Philippine president endorses interior minister as next leader

President Benigno AquinoPhilippine President Benigno Aquino endorsed long-time ally Manuel Roxas on Friday for the country’s 2016 presidential election, saying the interior minister was the best person to advance anti-corruption reforms.

“We choose the one who is certain to pursue the straight and narrow path,” said Aquino, alluding to his hallmark anti-graft crusade that he says ushered in unprecedented economic growth in the impoverished archipelago nation.

“I believe that person is none other than Mar Roxas,” the president told cheering members of his Liberal Party, using the minister’s nickname.

The Philippines elects a new leader in May 2016. Contenders must register their candidacy ahead of a mid-October deadline.

The interior minister is likely to run against Vice President Jejomar Binay, who is being investigated by a special prosecutor over graft allegations, and the popular Senator Grace Poe, who had also sought Aquino’s endorsement.

Supporters in yellow clapped and chanted “Roxas Now” as the 58-year-old grandson of the Philippines’ first president choked back tears and thanked Aquino.

“I accept the challenge,” said Roxas. “I will never stray from the straight and narrow path.”

Aquino said he interviewed three potential candidates ahead of Friday’s endorsement, but in the end chose Roxas, even though he has been polling poorly.

– Risky move –

However, analysts say Aquino’s pick was laden with risk.

“On paper, he looks like a competent technocrat and successor,” Richard Javad Heydarian, a political science professor at Manila’s De La Salle University, told AFP.

“But he lacks the popular touch,” Heydarian said of the interior minister, whose wealthy family owns one the capital’s largest commercial centres.

According to recent polls, Roxas trails Binay, whose populist policies as mayor of Manila’s financial district won the hearts of the area’s poor.

Heydarian also warned that Roxas and Poe could split Aquino’s support base, giving Binay an edge.

Aquino on Friday downplayed Roxas’ poor polling numbers.

“If something is really important, you must work hard for it, fight for it,” he told an audience of senators, congressmen, mayors and campaign organisers.

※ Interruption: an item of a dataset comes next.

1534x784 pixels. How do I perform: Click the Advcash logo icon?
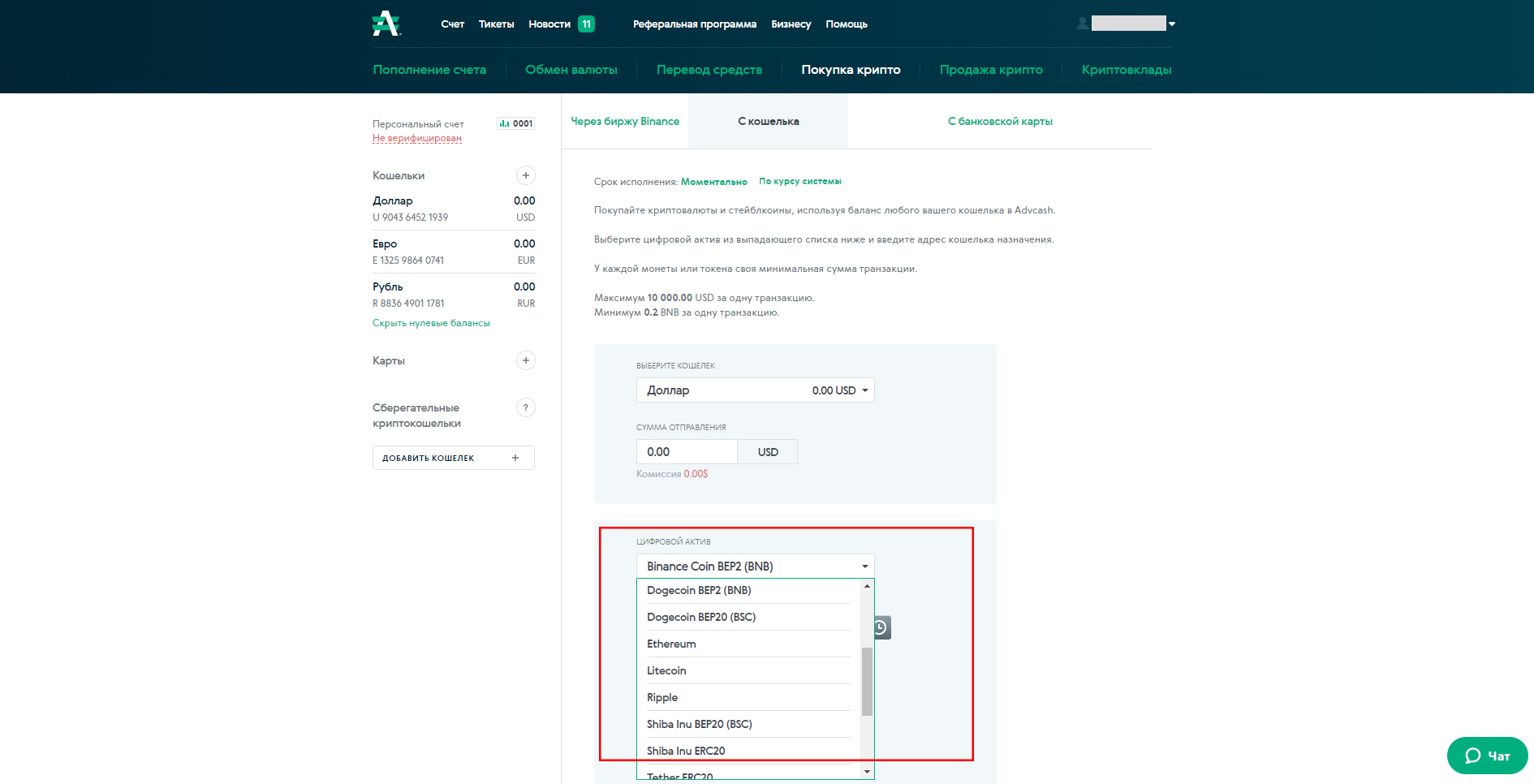tap(386, 24)
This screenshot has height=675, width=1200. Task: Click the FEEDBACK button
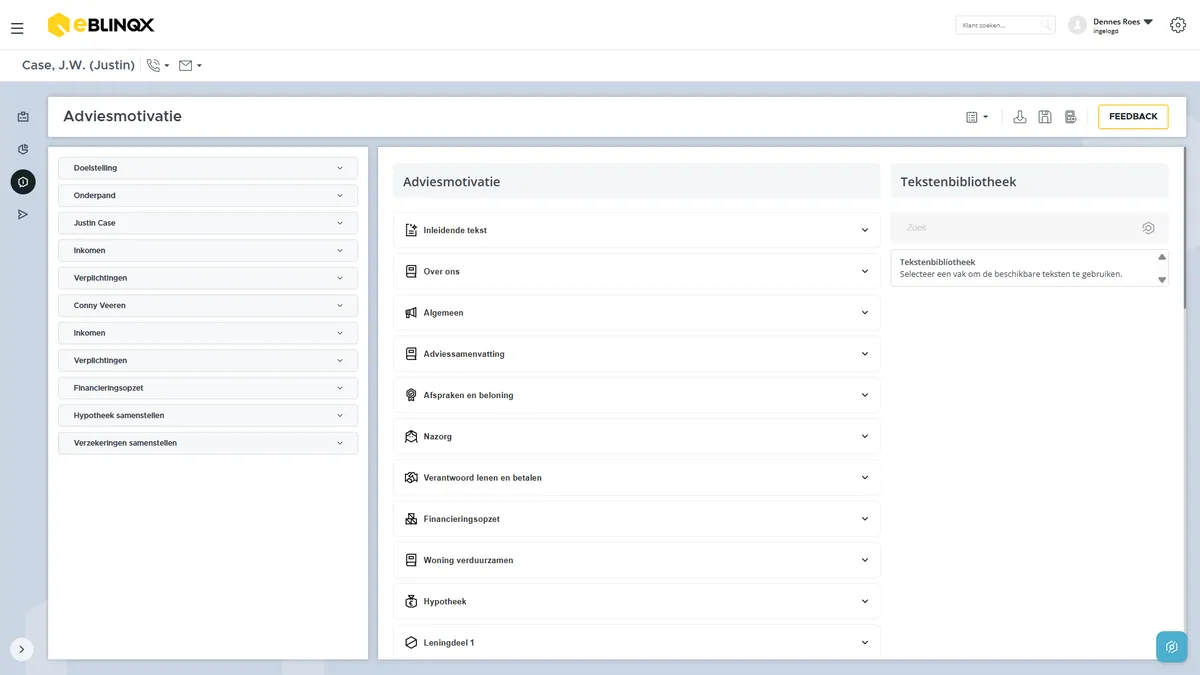[x=1133, y=117]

Binay said he was looking forward to a rematch with Roxas, after beating him in the 2010 vice presidential election.

“If this were boxing, we fought as lightweights, now we’re welterweights,” Binay told reporters.

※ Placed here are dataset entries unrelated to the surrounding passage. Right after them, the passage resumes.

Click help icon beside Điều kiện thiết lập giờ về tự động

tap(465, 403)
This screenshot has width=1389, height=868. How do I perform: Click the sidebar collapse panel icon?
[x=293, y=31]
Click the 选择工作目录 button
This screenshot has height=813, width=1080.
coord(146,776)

Senator Poe, after wishing Roxas well and pledging support for Aquino’s corruption fight, remained coy about her political ambitions.

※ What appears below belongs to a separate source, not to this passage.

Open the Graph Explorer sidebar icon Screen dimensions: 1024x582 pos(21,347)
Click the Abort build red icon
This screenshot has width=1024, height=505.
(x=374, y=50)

Aquino is unable to run for another stint in office, thanks to the country’s single-term limit set by a constitution that his late mother, former president and democracy icon Corazon Aquino, endorsed in 1987 to prevent a repeat of the 20-year dictatorship of the late Ferdinand Marcos.

“I do not wish to open the possibility for an individual to stay in power their whole life,” Aquino said, adding that he has rejected calls to rewrite the constitution.

Thousands of dissidents were killed or went missing during the rule of Marcos, who has been accused of plundering billions of dollars from the nation’s coffers.

Aquino’s mother led a bloodless revolt that eventually toppled Marcos in 1986.